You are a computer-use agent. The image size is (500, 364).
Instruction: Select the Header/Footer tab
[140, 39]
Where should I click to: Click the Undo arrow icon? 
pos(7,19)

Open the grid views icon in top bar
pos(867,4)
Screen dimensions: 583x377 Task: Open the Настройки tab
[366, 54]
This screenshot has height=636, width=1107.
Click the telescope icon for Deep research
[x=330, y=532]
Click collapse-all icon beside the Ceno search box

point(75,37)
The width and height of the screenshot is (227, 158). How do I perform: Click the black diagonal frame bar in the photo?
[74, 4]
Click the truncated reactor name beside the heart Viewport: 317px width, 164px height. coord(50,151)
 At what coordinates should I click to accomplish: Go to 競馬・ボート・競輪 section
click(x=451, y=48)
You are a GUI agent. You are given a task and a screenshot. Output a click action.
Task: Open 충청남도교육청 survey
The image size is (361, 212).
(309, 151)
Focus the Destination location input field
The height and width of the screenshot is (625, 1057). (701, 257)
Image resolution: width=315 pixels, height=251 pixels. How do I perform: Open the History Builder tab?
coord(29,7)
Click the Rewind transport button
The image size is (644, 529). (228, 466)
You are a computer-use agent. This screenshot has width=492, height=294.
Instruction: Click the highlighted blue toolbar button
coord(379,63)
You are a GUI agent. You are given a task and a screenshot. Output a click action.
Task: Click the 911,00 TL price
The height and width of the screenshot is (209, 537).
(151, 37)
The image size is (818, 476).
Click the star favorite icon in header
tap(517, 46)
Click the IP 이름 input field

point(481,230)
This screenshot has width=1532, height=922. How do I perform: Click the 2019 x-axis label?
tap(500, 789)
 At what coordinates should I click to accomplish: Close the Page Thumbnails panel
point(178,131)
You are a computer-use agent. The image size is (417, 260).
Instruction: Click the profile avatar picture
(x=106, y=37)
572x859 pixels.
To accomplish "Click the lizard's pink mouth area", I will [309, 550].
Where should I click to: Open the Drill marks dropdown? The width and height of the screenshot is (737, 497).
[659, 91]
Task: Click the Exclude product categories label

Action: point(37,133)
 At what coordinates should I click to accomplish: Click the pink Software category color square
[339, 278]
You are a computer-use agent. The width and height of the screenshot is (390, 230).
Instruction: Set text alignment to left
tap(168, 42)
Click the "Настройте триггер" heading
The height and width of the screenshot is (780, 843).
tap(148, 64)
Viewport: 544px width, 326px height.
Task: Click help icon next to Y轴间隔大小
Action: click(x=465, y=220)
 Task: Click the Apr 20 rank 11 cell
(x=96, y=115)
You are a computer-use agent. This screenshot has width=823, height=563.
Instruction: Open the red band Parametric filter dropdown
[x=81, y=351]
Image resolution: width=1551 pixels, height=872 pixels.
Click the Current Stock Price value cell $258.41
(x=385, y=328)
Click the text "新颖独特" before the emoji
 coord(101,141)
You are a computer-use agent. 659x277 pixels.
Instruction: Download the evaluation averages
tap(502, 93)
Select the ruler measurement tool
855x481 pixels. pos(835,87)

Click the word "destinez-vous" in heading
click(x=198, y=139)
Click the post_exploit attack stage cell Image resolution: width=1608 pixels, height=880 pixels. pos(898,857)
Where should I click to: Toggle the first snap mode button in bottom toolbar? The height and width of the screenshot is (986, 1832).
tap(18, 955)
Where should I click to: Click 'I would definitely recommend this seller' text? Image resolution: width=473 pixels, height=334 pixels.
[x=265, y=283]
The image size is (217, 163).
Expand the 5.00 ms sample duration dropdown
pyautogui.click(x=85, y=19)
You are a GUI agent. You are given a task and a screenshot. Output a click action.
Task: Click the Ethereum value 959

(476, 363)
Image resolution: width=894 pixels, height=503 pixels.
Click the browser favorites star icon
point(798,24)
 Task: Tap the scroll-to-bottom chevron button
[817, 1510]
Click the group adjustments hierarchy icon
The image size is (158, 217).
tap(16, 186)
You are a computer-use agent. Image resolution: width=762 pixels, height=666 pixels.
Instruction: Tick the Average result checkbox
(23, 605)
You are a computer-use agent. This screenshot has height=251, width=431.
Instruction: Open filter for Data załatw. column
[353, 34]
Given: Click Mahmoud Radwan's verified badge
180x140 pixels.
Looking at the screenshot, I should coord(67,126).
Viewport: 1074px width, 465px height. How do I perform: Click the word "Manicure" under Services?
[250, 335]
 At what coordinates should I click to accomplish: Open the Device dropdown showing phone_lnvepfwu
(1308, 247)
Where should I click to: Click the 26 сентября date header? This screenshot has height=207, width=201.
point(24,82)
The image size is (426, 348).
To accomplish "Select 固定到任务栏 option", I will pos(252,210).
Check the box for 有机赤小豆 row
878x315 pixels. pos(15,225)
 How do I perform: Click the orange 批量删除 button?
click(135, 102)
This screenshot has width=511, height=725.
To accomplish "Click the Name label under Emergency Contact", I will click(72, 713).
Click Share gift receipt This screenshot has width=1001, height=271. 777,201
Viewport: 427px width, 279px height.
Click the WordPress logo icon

## PROBLEM DESCRIPTION:
Working from the material above, restate word for word the lines between the line with "Instruction: Download the evaluation averages" and the line with "Click the post_exploit", both included, and only those.

## RESPONSE TO THE EXERCISE:
Instruction: Download the evaluation averages
tap(502, 93)
Select the ruler measurement tool
855x481 pixels. pos(835,87)

Click the word "destinez-vous" in heading
click(x=198, y=139)
Click the post_exploit attack stage cell Image resolution: width=1608 pixels, height=880 pixels. pos(898,857)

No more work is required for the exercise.